In the credits of Kingdom Hearts HD 1.5 Remix, clips of Kingdom Hearts Birth by Sleep Final Mix were shown, hinting at its inclusion in another collection. On October 14, 2013, Square Enix announced Kingdom Hearts HD 2.5 Remix, a second compilation exclusively for the PlayStation 3 after HD 1.5 Remix. The release includes both Kingdom Hearts II Final Mix and Kingdom Hearts Birth by Sleep Final Mix in HD with trophy support. Additionally, the collection includes HD cinematic scenes from Kingdom Hearts Re:coded. It was released in Japan on October 2, 2014, North America on December 2, 2014, Australia on December 4, 2014, and Europe on December 5, 2014.
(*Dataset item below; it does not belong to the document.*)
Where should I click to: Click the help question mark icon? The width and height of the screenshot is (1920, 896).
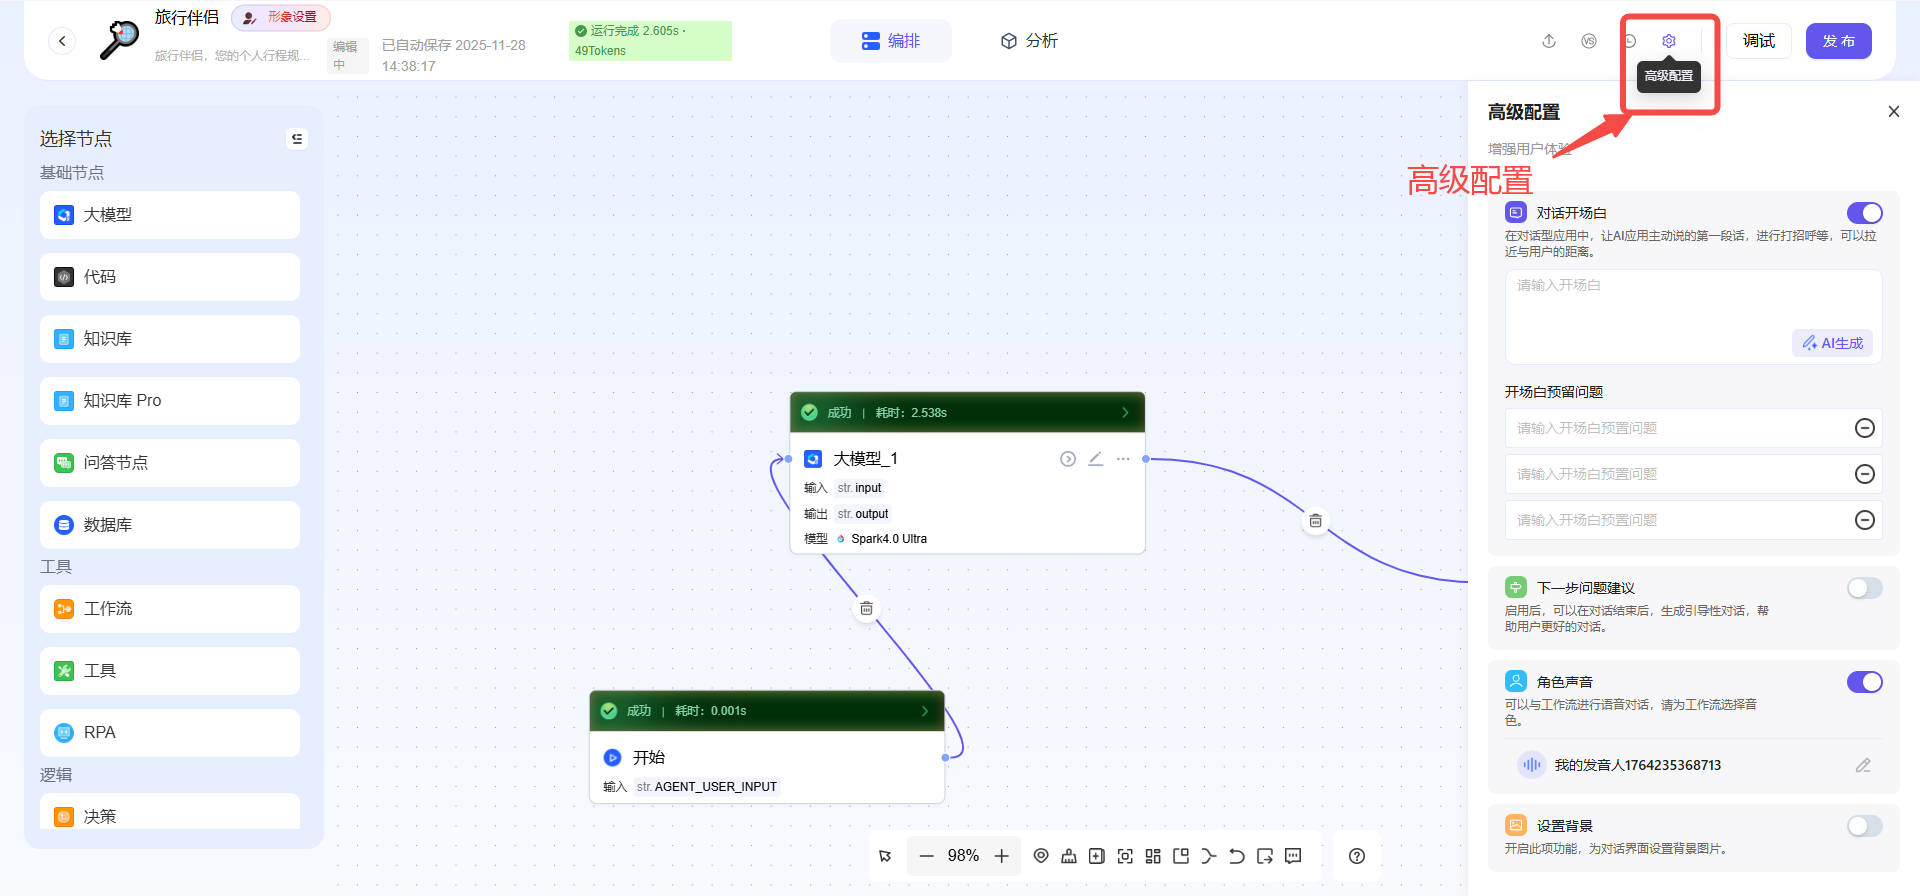tap(1357, 856)
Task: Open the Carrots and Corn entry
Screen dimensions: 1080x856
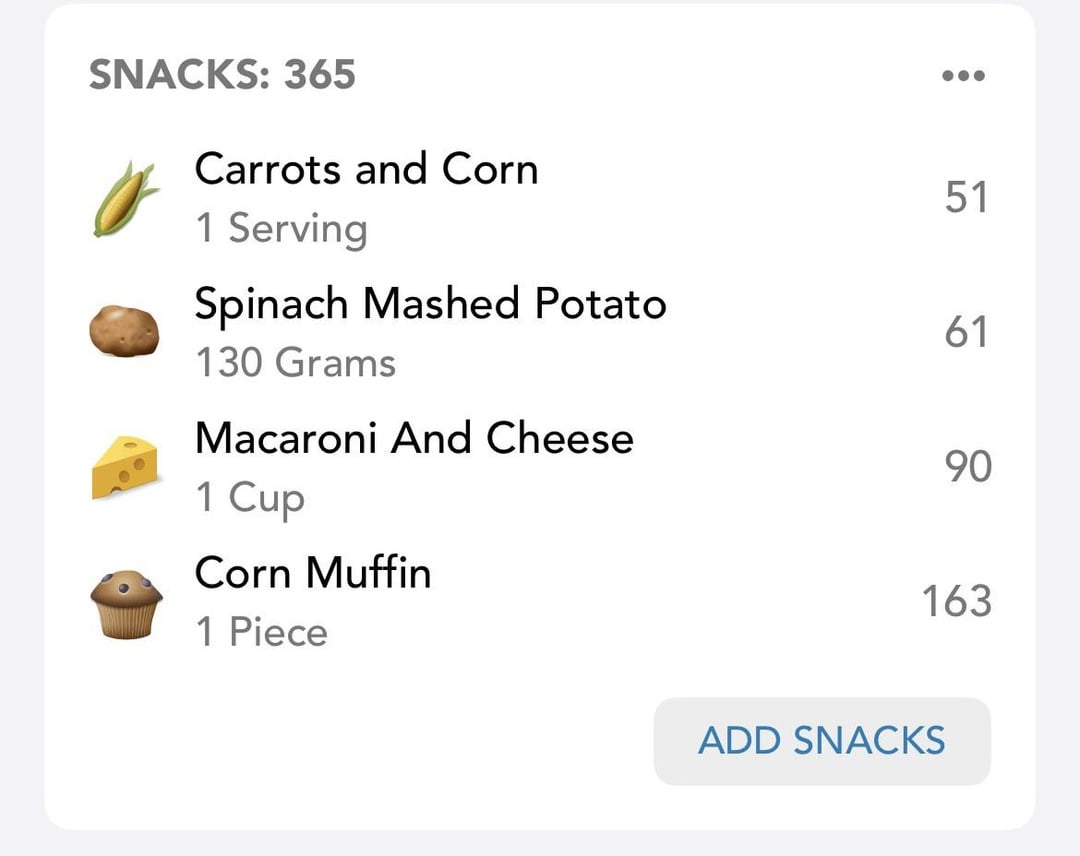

===A Fragmentary Passage===

In September 2015, Square Enix announced Kingdom Hearts HD 2.8 Final Chapter Prologue. The collection features Kingdom Hearts 0.2: Birth by Sleep -A fragmentary passage-, a new game taking place after the events of the original Birth by Sleep, told from the perspective of Aqua. The collection also features an HD remaster of Kingdom Hearts 3D: Dream Drop Distance as well as Kingdom Hearts χ Back Cover, a cinematic retelling of Kingdom Hearts χ that reveals new parts of the series' history. It was released in Japan on January 12, 2017, and in other countries on January 24, 2017.